Selected extract

Immuta’s integration with Unity Catalog allows you to manage multiple Databricks workspaces through Unity Catalog while protecting your data with Immuta policies. Instead of manually creating UDFs or granting access to each table in Databricks, you can author your policies in Immuta and have Immuta manage and enforce Unity Catalog access-control policies on your data in Databricks clusters or SQL warehouses.
A service principal with the following privileges is required for Immuta to manage permissions on objects in the Unity Catalog metastore:
CREATE CATALOG on the Unity Catalog metastore to create an Immuta-owned catalog and tables
OWNERSHIP on the Immuta catalog you configure
USE CATALOG and USE SCHEMA on all catalogs and schemas with tables managed by Immuta
SELECT and MODIFY on all tables in the metastore managed my Immuta
Native query audit:
USE CATALOG on the system catalog for native query audit
USE SCHEMA on the system.access schema for native query audit
SELECT on the following system tables for native query audit:
system.access.audit
system.access.table_lineage
system.access.column_lineage
Authentication:
Access token authentication: If using this method, generate a personal access token for the service principal that Immuta will use to manage policies in Unity Catalog. This service principal must have the privileges listed above for the metastore associated with the Databricks workspace.

Problems to work on
1. Answer these about the Unity Catalog integration page:
(a) Which privilege does the service principal need on the Immuta catalog you configure?
(b) Which schema requires USE SCHEMA for native query audit?
(c) Under access token authentication, what kind of token is generated for the service principal?
2. Please copy the Unity Catalog integration page word for word, between "Immuta’s integration with" and "or SQL warehouses.", inclusive.
The material after this point has no part in anything asked here.

Supplied information
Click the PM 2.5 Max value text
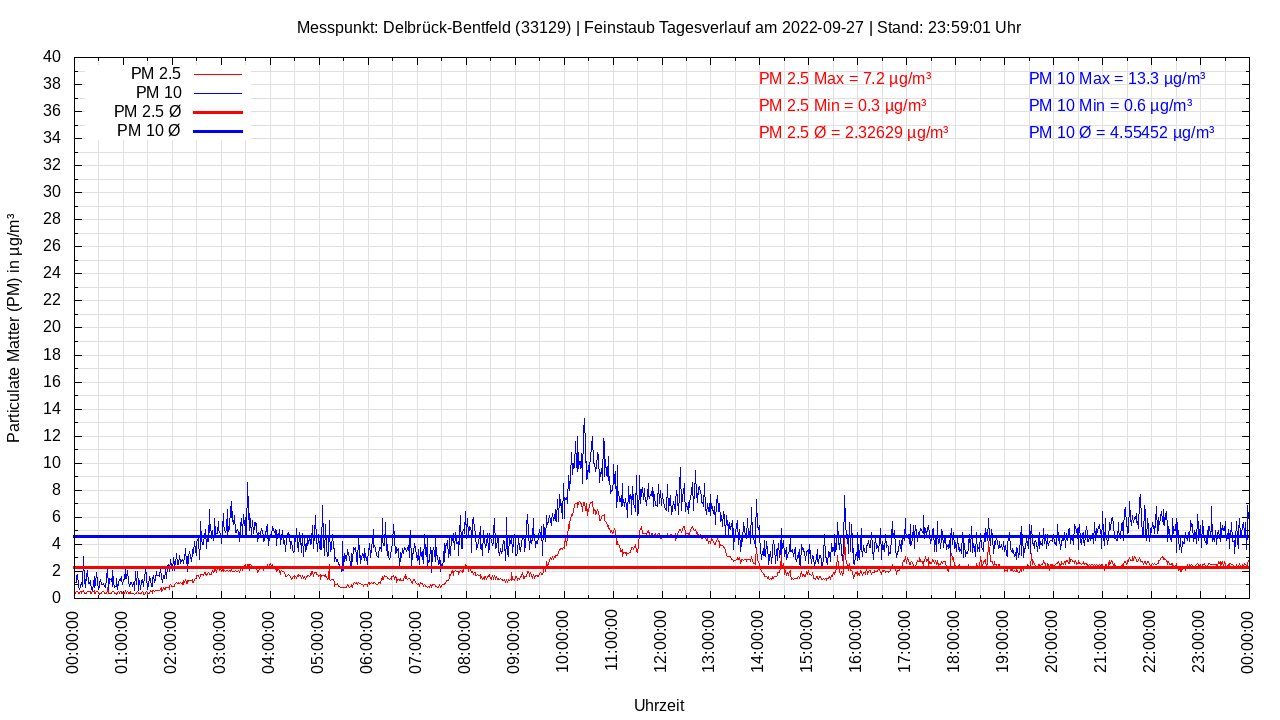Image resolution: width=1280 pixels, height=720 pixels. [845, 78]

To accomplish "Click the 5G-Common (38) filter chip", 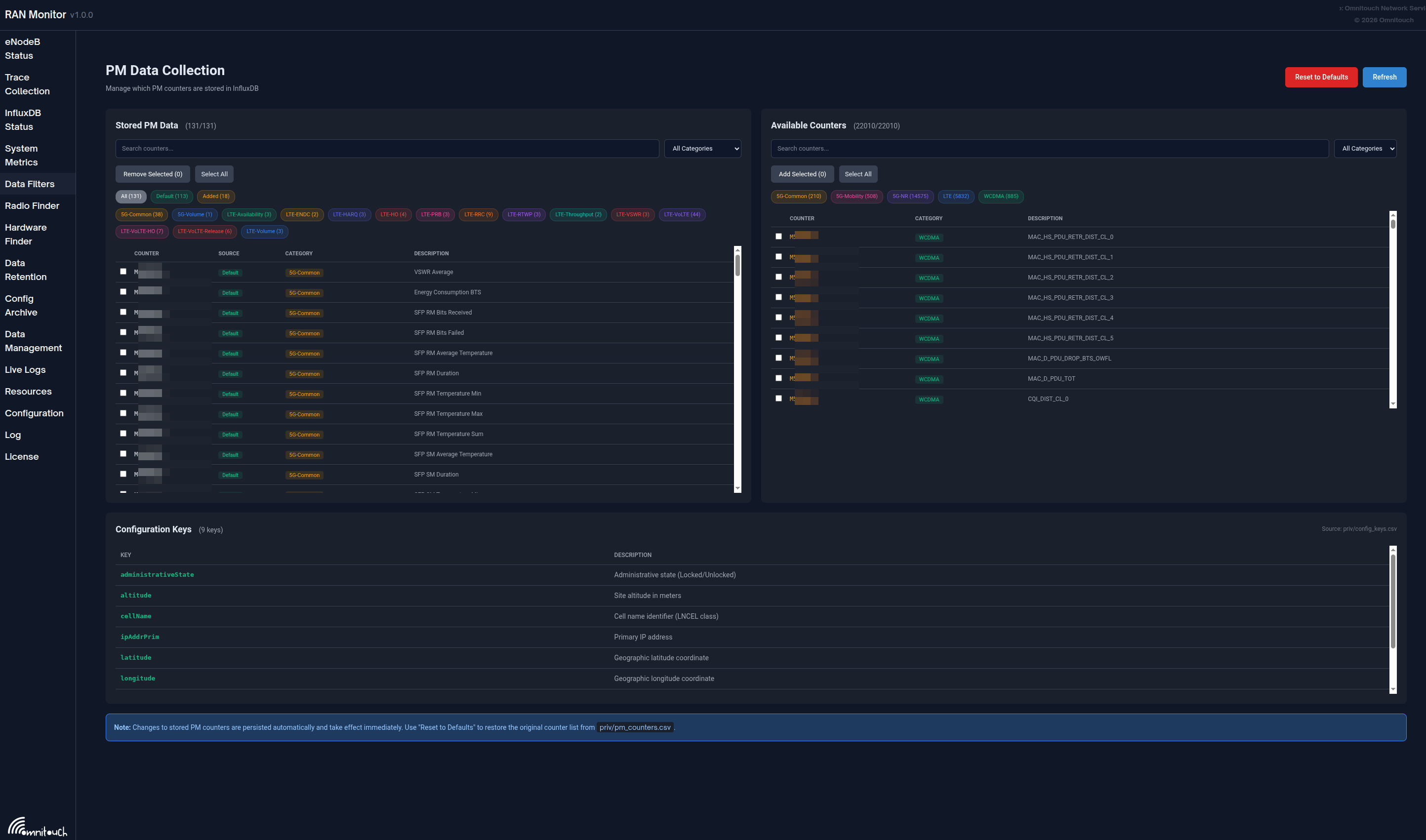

Results of the exercise
1.
(a) OWNERSHIP
(b) The system.access schema
(c) A personal access token

2.
Immuta’s integration with Unity Catalog allows you to manage multiple Databricks workspaces through Unity Catalog while protecting your data with Immuta policies. Instead of manually creating UDFs or granting access to each table in Databricks, you can author your policies in Immuta and have Immuta manage and enforce Unity Catalog access-control policies on your data in Databricks clusters or SQL warehouses.